The humanoid robot has re-entered the spotlight,yet not as a science-fiction fantasy, but as a product demo, a national competition, and a household promise. 1X recently unveiled its home-oriented domestic robot NEO; XPeng introduced the humanoid robot IRON at its 2025 Tech Day as part of its embodied intelligence matrix, announcing open SDKs and plans for mass production; meanwhile, Beijing hosted the first “World Humanoid Robot Games.” It feels as though the world of Detroit: Become Human is no longer distant.

NEO Robot
Yet this is not the first wave of fascination with humanlike machines. As early as the 1950s, fascination with the “human form” had already begun, from 18th-century automata that imitated human gestures, to Asimov’s Three Laws of Robotics that gave machines moral agency, and Japan’s Wabot-1 in the 1970s that sought to recreate human movement itself. However, between the 1980s and 2010s, the rise of pragmatism and the AI turn shifted robotics away from bodily resemblance. Industrial robots pursued precision, efficiency, and modularity, while artificial intelligence evolved into pure computational intelligence that lives in the code, machine learning detached from any physical embodiment. During this period, the humanoid robot became a symbol of the impractical, wasteful, and unnecessary.
But today, in an age where Roombas and smart homes already serve our daily needs, why do we still refuse to abandon the dream of replicating ourselves? Why has the human form returned — not as an obsolete fantasy, but as the central pursuit once again? What psychological, cultural, or political desires are reflected in this obsession? And why, despite our awareness of the “uncanny valley,” do we still insist on building robots in our own image? This essay grows out of that curiosity, as an attempt to chase the question without any guarantee of correctness. 🤓
At its most practical level, the persistence of humanoid robots can be explained through a simple material fact: the world has been built for human bodies. Doors are designed for hands that grasp and wrists that turn. Stairs assume a certain leg length and gait. Tools anticipate fingers, opposable thumbs, and a vertical posture. Infrastructure from kitchens to factories is calibrated to the proportions and movements of the human body.
If intelligence must operate within this preexisting environment, then giving machines a human-like morphology appears to promise immediate compatibility. A robot with arms can reach where we reach. A robot with legs can traverse spaces we traverse. A robot with a head and binocular vision can align itself to the height of counters and tables. In this sense, humanoid design is not necessarily a symbolic choice but an infrastructural one. It reflects an assumption that the most efficient way to insert machines into human life is to make them conform to the physical grammar of our world. Instead of redesigning the environment, we redesign robots to fit cities. The human body becomes a universal adapter.
But the more I sit with this argument, the less stable it feels.
Efficiency does not always follow resemblance. Wheels are steadier than legs. A fixed robotic arm is more precise than a torso trying to balance. A Roomba quietly does its job without needing to learn how to crouch. The effort required to reproduce human balance, dexterity, and coordination often seems wildly disproportionate to the simplicity of the tasks themselves.
So something doesn’t quite add up.
If wheels work better, why insist on legs? If a clamp is stronger, why insist on fingers? If specialized machines already outperform humanoids in most controlled tasks, why keep chasing a body that is harder, more fragile, and far more complicated?
If it is not only technical, could it has something to do with psychology?
We have always had a habit of seeing ourselves in things. We name our cars (or maybe that’s just me). We talk to pets. We apologize to objects when we bump into them. It does not take much for us to project intention, emotion, even personality onto what surrounds us.

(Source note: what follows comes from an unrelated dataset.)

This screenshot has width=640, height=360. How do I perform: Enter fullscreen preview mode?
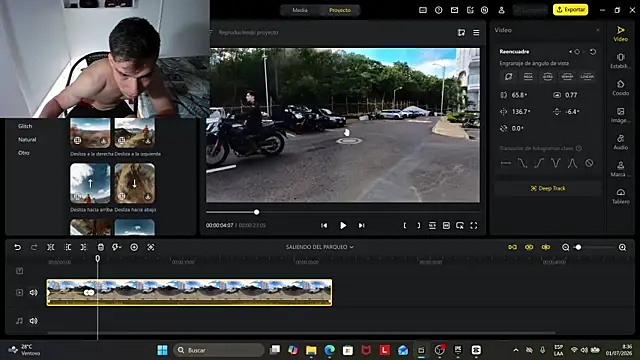[473, 225]
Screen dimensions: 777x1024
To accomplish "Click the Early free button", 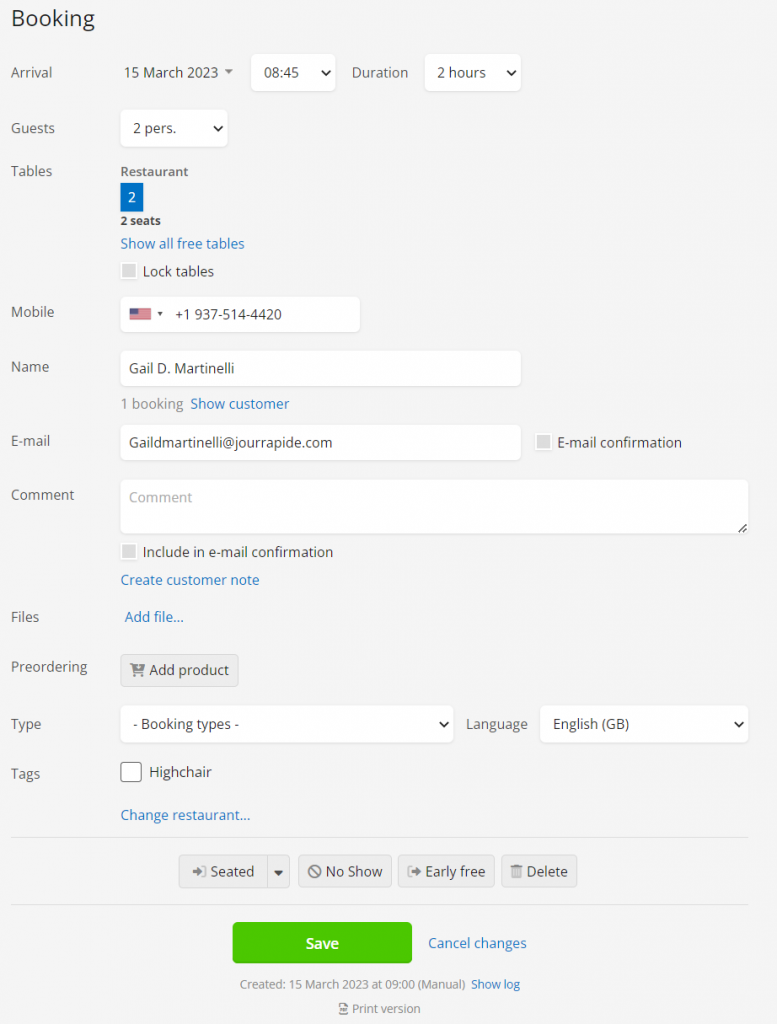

When a machine begins to resemble a body—when it has a face, a posture, a gaze—the projection becomes easier, almost automatic.
And perhaps that resemblance does something more than make interaction intuitive. It creates intimacy.

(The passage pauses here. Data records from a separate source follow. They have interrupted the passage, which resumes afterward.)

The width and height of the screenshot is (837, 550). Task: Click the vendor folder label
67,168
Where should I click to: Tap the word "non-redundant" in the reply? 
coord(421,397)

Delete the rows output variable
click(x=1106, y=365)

A humanoid form feels present. It feels like something is there with you. Not just processing input, but occupying space. When I asked my mother and several friends—many of whom use ChatGPT to vent about their daily frustrations—whether they would feel more comfortable speaking if it had a human body, many of them said yes. A face, they imagined, would make it easier to talk. A body would make it feel more real and more present.
I once asked my mother, and later several friends, a simple question. Many of them use ChatGPT to vent about their daily frustrations. I asked them: if ChatGPT had a human body, a face sitting across from you, would that make it harder to speak or easier? And surprisingly, many of them said it would make it easier. A body, they felt, would make the interaction feel more real, more present, more understood. It would not replace the safety of the machine, but it would deepen the sense of being heard.

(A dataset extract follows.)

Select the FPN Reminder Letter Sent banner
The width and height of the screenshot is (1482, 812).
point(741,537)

Yet not everyone responded the same way. Some said it would depend on what the humanoid looked like. When they encounter robots that are strikingly humanlike, they sometimes feel a strange unease instead of comfort. I feel that too. The more realistic the robot appears, the more something feels slightly off. Engineers are trying to overcome this barrier. Researchers such as Yuhang Hu have worked on human–robot facial coexpression, refining the synchronization between mouth movements and vocal output to reduce the uncanny valley effect. But for many of my friends and often for me, these improvements can make the experience even more unsettling. The closer it gets, the more fragile the illusion becomes.